**Work order**. Quote exactly, and only, the lines from the one containing "Task: Go to the Video section" through the end of the material below. Skip pictures.
───
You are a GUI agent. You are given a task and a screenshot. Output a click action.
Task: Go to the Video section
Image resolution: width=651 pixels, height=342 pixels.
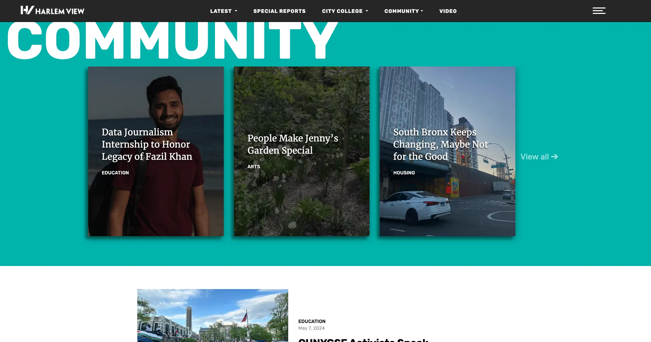(448, 11)
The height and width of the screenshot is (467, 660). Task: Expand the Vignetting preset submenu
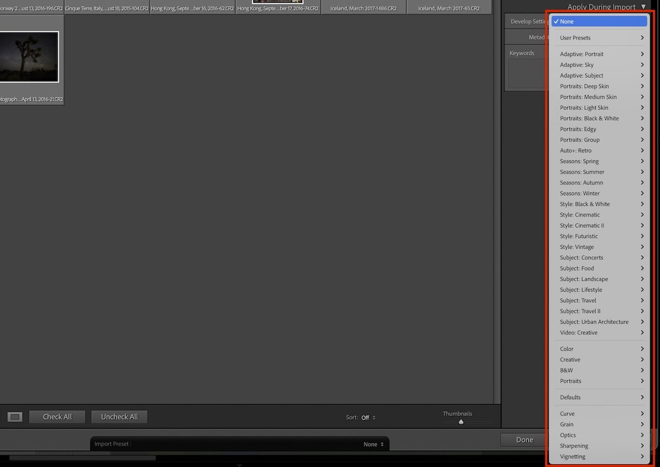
───
**Your solution**.
Task: Go to the Video section
Image resolution: width=651 pixels, height=342 pixels.
(448, 11)
The height and width of the screenshot is (467, 660). Task: Expand the Vignetting preset submenu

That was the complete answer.